需要适用发布者发送一个消息时,需要使用Publisher提供的publish方法
Publisher中的publish方法
void Publisher::publish(const boost::function<SerializedMessage(void)>& serfunc, SerializedMessage& m) const
{
//……
TopicManager::instance()->publish(impl_->topic_, serfunc, m);
if (isLatched()) {
//保存最后一条消息,下次有订阅者加入 如果设定了latch参数,则保存最后一条发的消息,等新订阅者接入时,发给订阅者
boost::mutex::scoped_lock lock(impl_->last_message_mutex_);
impl_->last_message_ = m;
}
}
Topic中的publish
函数
void TopicManager::publish(const std::string& topic, const boost::function<SerializedMessage(void)>& serfunc, SerializedMessage& m)
{
boost::recursive_mutex::scoped_lock lock(advertised_topics_mutex_);
if (isShuttingDown())
{
return;
}
//从发起topic时更新的表中,找到对应topic
PublicationPtr p = lookupPublicationWithoutLock(topic);
if (p->hasSubscribers() || p->isLatching())
{
ROS_DEBUG_NAMED("superdebug", "Publishing message on topic [%s] with sequence number [%d]", p->getName().c_str(), p->getSequence());
// Determine what kinds of subscribers we're publishing to. If they're intraprocess with the same C++ type we can
// do a no-copy publish.
bool nocopy = false;
bool serialize = false;
// We can only do a no-copy publish if a shared_ptr to the message is provided, and we have type information for it
if (m.type_info && m.message)
{
p->getPublishTypes(serialize, nocopy, *m.type_info);
}
else
{
serialize = true;
}
if (!nocopy)
{
m.message.reset();
m.type_info = 0;
}
if (serialize || p->isLatching())
{
//对msg进行序列化
SerializedMessage m2 = serfunc();
m.buf = m2.buf;
m.num_bytes = m2.num_bytes;
m.message_start = m2.message_start;
}
//交由PublicationPtr publish函数 处理对应的发送操作
p->publish(m);
// If we're not doing a serialized publish we don't need to signal the pollset. The write()

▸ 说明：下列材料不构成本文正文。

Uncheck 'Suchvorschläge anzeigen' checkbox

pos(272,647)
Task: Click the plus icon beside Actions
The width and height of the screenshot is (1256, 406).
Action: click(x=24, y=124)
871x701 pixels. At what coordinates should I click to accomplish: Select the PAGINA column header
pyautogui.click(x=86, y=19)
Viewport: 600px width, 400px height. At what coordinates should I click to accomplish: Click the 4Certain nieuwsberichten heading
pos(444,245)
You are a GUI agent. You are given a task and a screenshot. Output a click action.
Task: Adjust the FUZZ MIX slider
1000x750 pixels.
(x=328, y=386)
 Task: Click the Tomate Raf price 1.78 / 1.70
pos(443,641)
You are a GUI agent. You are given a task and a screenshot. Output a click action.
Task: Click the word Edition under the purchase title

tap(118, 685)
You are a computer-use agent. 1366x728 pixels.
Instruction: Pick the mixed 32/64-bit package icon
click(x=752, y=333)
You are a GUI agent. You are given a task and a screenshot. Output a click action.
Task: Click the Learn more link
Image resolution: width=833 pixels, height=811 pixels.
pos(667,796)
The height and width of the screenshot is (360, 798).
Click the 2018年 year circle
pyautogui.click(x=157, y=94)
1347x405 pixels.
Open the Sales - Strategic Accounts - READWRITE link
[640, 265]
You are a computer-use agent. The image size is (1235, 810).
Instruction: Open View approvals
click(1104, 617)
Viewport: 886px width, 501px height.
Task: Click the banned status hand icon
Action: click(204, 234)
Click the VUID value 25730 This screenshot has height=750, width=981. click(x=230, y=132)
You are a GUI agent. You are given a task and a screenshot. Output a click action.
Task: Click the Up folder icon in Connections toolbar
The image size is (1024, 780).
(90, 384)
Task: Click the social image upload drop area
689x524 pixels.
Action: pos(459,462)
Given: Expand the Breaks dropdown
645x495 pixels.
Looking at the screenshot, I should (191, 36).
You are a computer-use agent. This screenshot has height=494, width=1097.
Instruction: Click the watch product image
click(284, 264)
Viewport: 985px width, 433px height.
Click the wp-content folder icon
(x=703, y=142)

// call inside signal() is actually relatively expensive when doing a nocopy publish.
if (serialize)
{
poll_manager_->getPollSet().signal();
}
}
else
{
//若此时无订阅者,而且无需保存最后一条消息,则只做序列号增加操作
p->incrementSequence();
}
}
Publication
的publish
函数实现
void Publication::publish(SerializedMessage& m)
{
if (m.message)
{
boost::mutex::scoped_lock lock(subscriber_links_mutex_);
V_SubscriberLink::const_iterator it = subscriber_links_.begin();
V_SubscriberLink::const_iterator end = subscriber_links_.end();
for (; it != end; ++it)
{
const SubscriberLinkPtr& sub = *it;
//如果是本地的订阅者
if (sub->isIntraprocess())
{
//在topic的订阅列表中,逐个通知订阅者
sub->enqueueMessage(m, false, true);
}
}
m.message.reset();
}
if (m.buf)
{
boost::mutex::scoped_lock lock(publish_queue_mutex_);
publish_queue_.push_back(m);
}
}
enqueueMessage有两个版本的实现,在本地节点与远程节点的实现不相同,本地节点直接调用本地的回调,远程节点则调用封装的网络协议发送
//实现1:本地节点的版本
void IntraProcessSubscriberLink::enqueueMessage(const SerializedMessage& m, bool ser, bool nocopy)
{
boost::recursive_mutex::scoped_lock lock(drop_mutex_);
if (dropped_)
{
return;
}
ROS_ASSERT(subscriber_);
//此处直接调用本地订阅者的回调
subscriber_->handleMessage(m, ser, nocopy);
}
//实现2:远程节点的版本
void TransportSubscriberLink::enqueueMessage(const SerializedMessage& m, bool ser, bool nocopy)
{
(void)nocopy;
if (!ser)
{
return;
}
{
boost::mutex::scoped_lock lock(outbox_mutex_);
int max_queue = 0;
if (PublicationPtr parent = parent_.lock())
{
max_queue = parent->getMaxQueue();
}
ROS_DEBUG_NAMED("superdebug", "TransportSubscriberLink on topic [%s] to caller [%s], queueing message (queue size [%d])", topic_.c_str(), destination_caller_id_.c_str(), (int)outbox_.size());
if (max_queue > 0 && (int)outbox_.size() >= max_queue)
{
if (!queue_full_)
{
ROS_DEBUG("Outgoing queue full for topic [%s]. "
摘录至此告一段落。